The paper also establishes a comprehensive benchmark by evaluating several mainstream footprint extraction algorithms on PCFootprint, revealing significant challenges such as extreme intra-class variation, data imbalance, and noise due to complex geospatial environments and varying point cloud densities. The dataset's scale, geographic diversity, elevation information, and vectorized polygon annotations offer a unique resource to bridge image-based and 3D point cloud methods, fostering advances in building modeling, urban scene understanding, and geospatial analysis.
Key findings
- PCFootprint comprises 33,000 tiles of 128m×128m covering 540.67 km² with 227,264 vectorized building footprint instances aligned to raw ALS point clouds.
- Point cloud density varies widely between 0.9 pts/m2 and 20.9 pts/m2 across regions, posing robustness challenges for footprint extraction algorithms.
- Buildings range broadly in height (up to 118.82m) and horizontal scale, with over 98% being small or medium-sized footprints (per MS-COCO area thresholds).
- Composite building complexity index (vertex count, shape index, fractal dimension) reveals 60%-80% of buildings are simple structures, though a minority are highly complex polygonal shapes.
- PCFootprint is the first open-source vectorized footprint dataset from ALS with elevation information and cross-domain test sets, unlike prior proprietary or image-only datasets.
- Mainstream methods evaluated on PCFootprint demonstrate significant accuracy drops under low point density and for complex building geometries, highlighting gaps in current 3D footprint extraction techniques.
- Cross-domain evaluation using 3,000 island tiles reveals challenges for generalizing models trained on mainland urban forms to distinct geographic and architectural characteristics.
Threat model
n/a — This work focuses on dataset creation and benchmarking for LiDAR-based building footprint extraction, without addressing explicit adversarial threats or malicious actors.
Methodology — deep read
Threat Model & Assumptions: The dataset and benchmarks are designed assuming an end-user building footprint extraction pipeline that operates directly on airborne laser scanning (ALS) point clouds. The adversary scenario is implicit: model robustness must hold despite the natural heterogeneity of LiDAR point cloud data affected by occlusions, varying scan densities, terrain irregularities, and vegetation. No explicit attacker model is defined as the focus is dataset creation and benchmarking.
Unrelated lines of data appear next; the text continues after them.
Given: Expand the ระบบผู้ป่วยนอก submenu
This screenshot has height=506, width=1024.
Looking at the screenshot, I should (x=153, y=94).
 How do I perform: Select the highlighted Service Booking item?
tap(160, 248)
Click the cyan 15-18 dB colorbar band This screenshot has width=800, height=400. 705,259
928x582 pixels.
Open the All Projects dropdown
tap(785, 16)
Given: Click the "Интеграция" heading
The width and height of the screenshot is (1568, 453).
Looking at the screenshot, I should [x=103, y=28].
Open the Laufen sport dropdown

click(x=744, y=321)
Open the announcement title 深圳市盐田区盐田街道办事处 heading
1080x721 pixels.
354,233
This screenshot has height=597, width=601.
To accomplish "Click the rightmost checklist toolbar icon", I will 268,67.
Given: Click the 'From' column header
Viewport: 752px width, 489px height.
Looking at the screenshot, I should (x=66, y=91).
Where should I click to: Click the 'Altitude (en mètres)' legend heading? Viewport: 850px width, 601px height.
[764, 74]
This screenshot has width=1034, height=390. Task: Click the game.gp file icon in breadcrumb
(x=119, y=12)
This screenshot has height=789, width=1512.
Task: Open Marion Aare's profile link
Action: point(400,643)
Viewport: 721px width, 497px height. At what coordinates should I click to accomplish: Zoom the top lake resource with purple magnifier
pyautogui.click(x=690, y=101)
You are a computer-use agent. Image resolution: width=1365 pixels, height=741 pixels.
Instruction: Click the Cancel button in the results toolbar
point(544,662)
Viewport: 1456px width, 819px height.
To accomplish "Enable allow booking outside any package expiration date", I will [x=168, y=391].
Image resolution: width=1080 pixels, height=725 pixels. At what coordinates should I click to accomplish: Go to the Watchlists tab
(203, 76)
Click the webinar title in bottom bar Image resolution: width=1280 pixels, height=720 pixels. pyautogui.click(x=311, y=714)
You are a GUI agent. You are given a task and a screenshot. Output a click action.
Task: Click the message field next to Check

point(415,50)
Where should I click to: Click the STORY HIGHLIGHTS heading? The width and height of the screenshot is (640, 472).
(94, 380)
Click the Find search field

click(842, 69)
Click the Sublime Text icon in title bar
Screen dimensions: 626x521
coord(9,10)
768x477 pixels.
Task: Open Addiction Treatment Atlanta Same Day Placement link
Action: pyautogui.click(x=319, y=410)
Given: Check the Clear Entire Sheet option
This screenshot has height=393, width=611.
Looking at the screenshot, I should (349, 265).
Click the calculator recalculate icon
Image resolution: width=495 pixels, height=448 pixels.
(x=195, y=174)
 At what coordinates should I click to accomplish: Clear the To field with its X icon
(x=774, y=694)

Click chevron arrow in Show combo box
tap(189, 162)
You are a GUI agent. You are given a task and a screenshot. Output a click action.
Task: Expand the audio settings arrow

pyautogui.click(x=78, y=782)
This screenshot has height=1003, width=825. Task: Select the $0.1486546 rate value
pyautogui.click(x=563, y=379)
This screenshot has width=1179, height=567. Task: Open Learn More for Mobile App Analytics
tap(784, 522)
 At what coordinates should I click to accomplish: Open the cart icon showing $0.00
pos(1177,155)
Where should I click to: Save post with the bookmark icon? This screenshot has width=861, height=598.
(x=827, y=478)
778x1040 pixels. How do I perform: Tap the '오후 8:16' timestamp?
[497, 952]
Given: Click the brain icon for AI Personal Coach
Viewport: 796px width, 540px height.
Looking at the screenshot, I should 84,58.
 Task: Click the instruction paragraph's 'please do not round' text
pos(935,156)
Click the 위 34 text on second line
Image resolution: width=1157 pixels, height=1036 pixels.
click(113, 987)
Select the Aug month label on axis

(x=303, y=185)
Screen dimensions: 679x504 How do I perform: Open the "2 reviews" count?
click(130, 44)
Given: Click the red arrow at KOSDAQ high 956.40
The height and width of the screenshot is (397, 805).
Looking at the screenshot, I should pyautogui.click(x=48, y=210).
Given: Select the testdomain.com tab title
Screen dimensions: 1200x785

Data: PCFootprint data is sourced from the Estonian Land and Spatial Development Board covering mainland Estonia and two large islands (Saaremaa and Hiiumaa). Initially, 500 large 1km×1km tiles underwent subdivision into 128m×128m tiles, yielding 30,000 mainland valid tiles and 3,000 island tiles for cross-domain testing. The full dataset includes 33,000 tiles encompassing 227,264 building instances. Point cloud densities range from 0.9 to 20.9 pts/m². Vectorized footprints are manually annotated polygons aligned to the exact spatial coordinates in the point clouds, provided in MS-COCO polygon format. Instances intersecting tile boundaries or with implausible height profiles (due to temporal sensor/building data mismatch) are removed.
Architecture / Algorithm: No single new architecture is proposed. Instead, PCFootprint serves as a benchmark for existing mainstream methods, including image 2D semantic segmentation + polygonization, transformer-based vertex regression models (e.g., P2PFormer, Pix2Poly), and classical geometric heuristics like LASBuildSeg. The focus is on evaluating these different approaches’ ability to directly extract vectorized footprints from point clouds. Methods span pixel-wise masks, polygon vertex regression, and hybrid approaches incorporating elevation.
Training Regime: The authors do not detail specific training regimes for all baseline methods evaluated. The dataset is split into training, validation, mainland test, and island cross-domain test sets (24,000 train mainland tiles, 3,000 val mainland, 3,000 test mainland, 3,000 test islands). Evaluation focuses on generalization and robustness rather than deep hyperparameter optimization.
Evaluation Protocol: Metrics focus on geometric fidelity of footprint predictions versus ground truth polygons, including IoU, boundary alignment, vertex accuracy, and coverage across building size classes and complexity strata. Cross-domain tests on islands serve to evaluate geographic generalization. Results are presented with qualitative and quantitative analysis of failure cases highlighting impact of point density, occlusions, and complexity. Baseline comparisons include classical vs. learned, and 2D vs. 3D-driven methods.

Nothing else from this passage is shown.